## Stored data:
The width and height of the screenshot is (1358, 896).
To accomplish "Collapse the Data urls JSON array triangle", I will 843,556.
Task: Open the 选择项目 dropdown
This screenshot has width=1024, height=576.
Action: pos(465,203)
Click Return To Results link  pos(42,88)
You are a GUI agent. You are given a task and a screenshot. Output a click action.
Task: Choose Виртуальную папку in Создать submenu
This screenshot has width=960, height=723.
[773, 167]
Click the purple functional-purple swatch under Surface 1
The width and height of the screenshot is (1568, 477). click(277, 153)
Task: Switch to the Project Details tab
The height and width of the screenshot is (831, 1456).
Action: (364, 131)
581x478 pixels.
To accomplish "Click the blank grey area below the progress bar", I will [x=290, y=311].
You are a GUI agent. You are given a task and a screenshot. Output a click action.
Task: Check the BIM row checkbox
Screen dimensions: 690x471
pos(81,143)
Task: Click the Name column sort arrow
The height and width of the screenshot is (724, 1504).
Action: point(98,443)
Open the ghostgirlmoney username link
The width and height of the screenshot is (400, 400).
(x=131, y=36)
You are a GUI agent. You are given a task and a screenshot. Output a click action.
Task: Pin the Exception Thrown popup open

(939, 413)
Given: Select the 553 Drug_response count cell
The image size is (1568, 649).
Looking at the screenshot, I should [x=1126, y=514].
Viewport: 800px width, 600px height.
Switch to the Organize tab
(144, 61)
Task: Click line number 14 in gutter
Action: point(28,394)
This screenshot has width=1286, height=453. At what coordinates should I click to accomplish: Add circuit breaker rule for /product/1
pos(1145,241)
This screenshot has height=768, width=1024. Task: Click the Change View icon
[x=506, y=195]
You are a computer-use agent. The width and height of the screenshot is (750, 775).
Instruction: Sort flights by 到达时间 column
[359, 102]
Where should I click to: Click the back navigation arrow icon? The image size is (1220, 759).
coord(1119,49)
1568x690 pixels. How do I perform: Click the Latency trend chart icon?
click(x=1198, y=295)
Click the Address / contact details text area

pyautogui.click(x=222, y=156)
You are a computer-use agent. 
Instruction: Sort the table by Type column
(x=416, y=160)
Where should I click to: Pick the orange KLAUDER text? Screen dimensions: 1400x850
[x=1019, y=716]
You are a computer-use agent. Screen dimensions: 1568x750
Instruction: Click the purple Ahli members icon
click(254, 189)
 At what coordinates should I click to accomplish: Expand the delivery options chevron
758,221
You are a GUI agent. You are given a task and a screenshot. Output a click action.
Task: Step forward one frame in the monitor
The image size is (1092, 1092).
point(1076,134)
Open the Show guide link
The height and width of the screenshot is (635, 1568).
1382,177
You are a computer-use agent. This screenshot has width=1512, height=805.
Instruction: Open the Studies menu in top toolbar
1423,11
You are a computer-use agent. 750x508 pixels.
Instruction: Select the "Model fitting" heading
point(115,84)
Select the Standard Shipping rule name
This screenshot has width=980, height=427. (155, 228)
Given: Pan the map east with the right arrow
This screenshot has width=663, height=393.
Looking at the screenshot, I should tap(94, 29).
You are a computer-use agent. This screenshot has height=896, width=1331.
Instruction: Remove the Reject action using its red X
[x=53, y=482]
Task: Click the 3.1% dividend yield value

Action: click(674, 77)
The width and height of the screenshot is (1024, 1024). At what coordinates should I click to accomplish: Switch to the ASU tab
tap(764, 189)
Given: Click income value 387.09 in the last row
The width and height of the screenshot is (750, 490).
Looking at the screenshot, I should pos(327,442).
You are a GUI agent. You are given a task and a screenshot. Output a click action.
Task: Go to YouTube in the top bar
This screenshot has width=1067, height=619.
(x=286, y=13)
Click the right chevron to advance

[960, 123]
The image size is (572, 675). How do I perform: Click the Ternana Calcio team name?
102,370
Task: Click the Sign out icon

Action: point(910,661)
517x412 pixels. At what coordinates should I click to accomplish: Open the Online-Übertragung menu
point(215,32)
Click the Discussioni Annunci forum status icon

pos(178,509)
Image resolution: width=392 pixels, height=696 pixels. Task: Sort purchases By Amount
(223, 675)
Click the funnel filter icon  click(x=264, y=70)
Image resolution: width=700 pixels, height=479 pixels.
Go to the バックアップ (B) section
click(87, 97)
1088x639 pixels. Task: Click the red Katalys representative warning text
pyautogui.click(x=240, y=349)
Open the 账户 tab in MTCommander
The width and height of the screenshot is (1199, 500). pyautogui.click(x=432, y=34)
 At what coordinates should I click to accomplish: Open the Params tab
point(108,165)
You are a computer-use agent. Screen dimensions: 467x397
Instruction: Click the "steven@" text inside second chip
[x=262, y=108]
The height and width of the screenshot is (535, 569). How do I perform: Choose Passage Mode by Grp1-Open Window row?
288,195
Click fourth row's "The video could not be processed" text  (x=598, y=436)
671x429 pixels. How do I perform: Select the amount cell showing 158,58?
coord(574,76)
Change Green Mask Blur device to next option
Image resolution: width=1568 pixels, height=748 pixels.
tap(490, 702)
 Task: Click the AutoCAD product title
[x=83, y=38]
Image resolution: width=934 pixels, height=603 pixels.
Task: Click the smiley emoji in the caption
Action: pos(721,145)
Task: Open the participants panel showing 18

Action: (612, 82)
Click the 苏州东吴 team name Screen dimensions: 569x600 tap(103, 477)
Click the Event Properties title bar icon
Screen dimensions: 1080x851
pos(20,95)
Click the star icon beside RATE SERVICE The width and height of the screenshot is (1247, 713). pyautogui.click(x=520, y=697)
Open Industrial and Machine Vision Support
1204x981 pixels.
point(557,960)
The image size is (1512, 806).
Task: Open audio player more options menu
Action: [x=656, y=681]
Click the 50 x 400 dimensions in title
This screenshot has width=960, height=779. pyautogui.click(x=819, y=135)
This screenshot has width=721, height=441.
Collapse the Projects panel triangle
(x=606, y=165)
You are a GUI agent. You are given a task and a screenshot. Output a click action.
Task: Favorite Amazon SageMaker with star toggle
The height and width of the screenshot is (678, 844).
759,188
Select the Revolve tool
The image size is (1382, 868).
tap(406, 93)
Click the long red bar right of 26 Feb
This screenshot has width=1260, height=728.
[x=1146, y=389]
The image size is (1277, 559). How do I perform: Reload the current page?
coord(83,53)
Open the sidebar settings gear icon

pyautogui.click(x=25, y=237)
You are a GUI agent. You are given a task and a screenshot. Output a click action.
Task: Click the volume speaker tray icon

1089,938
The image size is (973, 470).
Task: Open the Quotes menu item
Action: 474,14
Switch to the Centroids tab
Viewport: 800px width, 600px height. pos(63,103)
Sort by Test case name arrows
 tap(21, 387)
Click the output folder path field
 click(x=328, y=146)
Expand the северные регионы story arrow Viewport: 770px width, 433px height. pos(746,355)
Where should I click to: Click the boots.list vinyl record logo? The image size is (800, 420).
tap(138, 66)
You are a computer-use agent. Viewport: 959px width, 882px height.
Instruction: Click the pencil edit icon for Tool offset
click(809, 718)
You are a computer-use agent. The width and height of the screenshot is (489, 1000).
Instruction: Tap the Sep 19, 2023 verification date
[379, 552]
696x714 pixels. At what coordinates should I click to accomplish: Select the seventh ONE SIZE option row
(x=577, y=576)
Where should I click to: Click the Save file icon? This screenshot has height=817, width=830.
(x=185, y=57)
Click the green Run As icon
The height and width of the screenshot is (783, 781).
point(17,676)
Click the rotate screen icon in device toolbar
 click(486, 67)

## ACTIVITY:
Every entry must come back exactly as written above.

## SOLVED EXERCISE:
The width and height of the screenshot is (1358, 896).
To accomplish "Collapse the Data urls JSON array triangle", I will 843,556.
Task: Open the 选择项目 dropdown
This screenshot has width=1024, height=576.
Action: pos(465,203)
Click Return To Results link  pos(42,88)
You are a GUI agent. You are given a task and a screenshot. Output a click action.
Task: Choose Виртуальную папку in Создать submenu
This screenshot has width=960, height=723.
[773, 167]
Click the purple functional-purple swatch under Surface 1
The width and height of the screenshot is (1568, 477). click(277, 153)
Task: Switch to the Project Details tab
The height and width of the screenshot is (831, 1456).
Action: (364, 131)
581x478 pixels.
To accomplish "Click the blank grey area below the progress bar", I will [x=290, y=311].
You are a GUI agent. You are given a task and a screenshot. Output a click action.
Task: Check the BIM row checkbox
Screen dimensions: 690x471
pos(81,143)
Task: Click the Name column sort arrow
The height and width of the screenshot is (724, 1504).
Action: point(98,443)
Open the ghostgirlmoney username link
The width and height of the screenshot is (400, 400).
(x=131, y=36)
You are a GUI agent. You are given a task and a screenshot. Output a click action.
Task: Pin the Exception Thrown popup open

(939, 413)
Given: Select the 553 Drug_response count cell
The image size is (1568, 649).
Looking at the screenshot, I should [x=1126, y=514].
Viewport: 800px width, 600px height.
Switch to the Organize tab
(144, 61)
Task: Click line number 14 in gutter
Action: point(28,394)
This screenshot has width=1286, height=453. At what coordinates should I click to accomplish: Add circuit breaker rule for /product/1
pos(1145,241)
This screenshot has height=768, width=1024. Task: Click the Change View icon
[x=506, y=195]
You are a computer-use agent. The width and height of the screenshot is (750, 775).
Instruction: Sort flights by 到达时间 column
[359, 102]
Where should I click to: Click the back navigation arrow icon? The image size is (1220, 759).
coord(1119,49)
1568x690 pixels. How do I perform: Click the Latency trend chart icon?
click(x=1198, y=295)
Click the Address / contact details text area

pyautogui.click(x=222, y=156)
You are a computer-use agent. 
Instruction: Sort the table by Type column
(x=416, y=160)
Where should I click to: Pick the orange KLAUDER text? Screen dimensions: 1400x850
[x=1019, y=716]
You are a computer-use agent. Screen dimensions: 1568x750
Instruction: Click the purple Ahli members icon
click(254, 189)
 At what coordinates should I click to accomplish: Expand the delivery options chevron
758,221
You are a GUI agent. You are given a task and a screenshot. Output a click action.
Task: Step forward one frame in the monitor
The image size is (1092, 1092).
point(1076,134)
Open the Show guide link
The height and width of the screenshot is (635, 1568).
1382,177
You are a computer-use agent. This screenshot has width=1512, height=805.
Instruction: Open the Studies menu in top toolbar
1423,11
You are a computer-use agent. 750x508 pixels.
Instruction: Select the "Model fitting" heading
point(115,84)
Select the Standard Shipping rule name
This screenshot has width=980, height=427. (155, 228)
Given: Pan the map east with the right arrow
This screenshot has width=663, height=393.
Looking at the screenshot, I should tap(94, 29).
You are a computer-use agent. This screenshot has height=896, width=1331.
Instruction: Remove the Reject action using its red X
[x=53, y=482]
Task: Click the 3.1% dividend yield value

Action: click(674, 77)
The width and height of the screenshot is (1024, 1024). At what coordinates should I click to accomplish: Switch to the ASU tab
tap(764, 189)
Given: Click income value 387.09 in the last row
The width and height of the screenshot is (750, 490).
Looking at the screenshot, I should pos(327,442).
You are a GUI agent. You are given a task and a screenshot. Output a click action.
Task: Go to YouTube in the top bar
This screenshot has width=1067, height=619.
(x=286, y=13)
Click the right chevron to advance

[960, 123]
The image size is (572, 675). How do I perform: Click the Ternana Calcio team name?
102,370
Task: Click the Sign out icon

Action: point(910,661)
517x412 pixels. At what coordinates should I click to accomplish: Open the Online-Übertragung menu
point(215,32)
Click the Discussioni Annunci forum status icon

pos(178,509)
Image resolution: width=392 pixels, height=696 pixels. Task: Sort purchases By Amount
(223, 675)
Click the funnel filter icon  click(x=264, y=70)
Image resolution: width=700 pixels, height=479 pixels.
Go to the バックアップ (B) section
click(87, 97)
1088x639 pixels. Task: Click the red Katalys representative warning text
pyautogui.click(x=240, y=349)
Open the 账户 tab in MTCommander
The width and height of the screenshot is (1199, 500). pyautogui.click(x=432, y=34)
 At what coordinates should I click to accomplish: Open the Params tab
point(108,165)
You are a computer-use agent. Screen dimensions: 467x397
Instruction: Click the "steven@" text inside second chip
[x=262, y=108]
The height and width of the screenshot is (535, 569). How do I perform: Choose Passage Mode by Grp1-Open Window row?
288,195
Click fourth row's "The video could not be processed" text  (x=598, y=436)
671x429 pixels. How do I perform: Select the amount cell showing 158,58?
coord(574,76)
Change Green Mask Blur device to next option
Image resolution: width=1568 pixels, height=748 pixels.
tap(490, 702)
 Task: Click the AutoCAD product title
[x=83, y=38]
Image resolution: width=934 pixels, height=603 pixels.
Task: Click the smiley emoji in the caption
Action: pos(721,145)
Task: Open the participants panel showing 18

Action: (612, 82)
Click the 苏州东吴 team name Screen dimensions: 569x600 tap(103, 477)
Click the Event Properties title bar icon
Screen dimensions: 1080x851
pos(20,95)
Click the star icon beside RATE SERVICE The width and height of the screenshot is (1247, 713). pyautogui.click(x=520, y=697)
Open Industrial and Machine Vision Support
1204x981 pixels.
point(557,960)
The image size is (1512, 806).
Task: Open audio player more options menu
Action: [x=656, y=681]
Click the 50 x 400 dimensions in title
This screenshot has width=960, height=779. pyautogui.click(x=819, y=135)
This screenshot has width=721, height=441.
Collapse the Projects panel triangle
(x=606, y=165)
You are a GUI agent. You are given a task and a screenshot. Output a click action.
Task: Favorite Amazon SageMaker with star toggle
The height and width of the screenshot is (678, 844).
759,188
Select the Revolve tool
The image size is (1382, 868).
tap(406, 93)
Click the long red bar right of 26 Feb
This screenshot has width=1260, height=728.
[x=1146, y=389]
The image size is (1277, 559). How do I perform: Reload the current page?
coord(83,53)
Open the sidebar settings gear icon

pyautogui.click(x=25, y=237)
You are a GUI agent. You are given a task and a screenshot. Output a click action.
Task: Click the volume speaker tray icon

1089,938
The image size is (973, 470).
Task: Open the Quotes menu item
Action: 474,14
Switch to the Centroids tab
Viewport: 800px width, 600px height. pos(63,103)
Sort by Test case name arrows
 tap(21, 387)
Click the output folder path field
 click(x=328, y=146)
Expand the северные регионы story arrow Viewport: 770px width, 433px height. pos(746,355)
Where should I click to: Click the boots.list vinyl record logo? The image size is (800, 420).
tap(138, 66)
You are a computer-use agent. Viewport: 959px width, 882px height.
Instruction: Click the pencil edit icon for Tool offset
click(809, 718)
You are a computer-use agent. The width and height of the screenshot is (489, 1000).
Instruction: Tap the Sep 19, 2023 verification date
[379, 552]
696x714 pixels. At what coordinates should I click to accomplish: Select the seventh ONE SIZE option row
(x=577, y=576)
Where should I click to: Click the Save file icon? This screenshot has height=817, width=830.
(x=185, y=57)
Click the green Run As icon
The height and width of the screenshot is (783, 781).
point(17,676)
Click the rotate screen icon in device toolbar
 click(486, 67)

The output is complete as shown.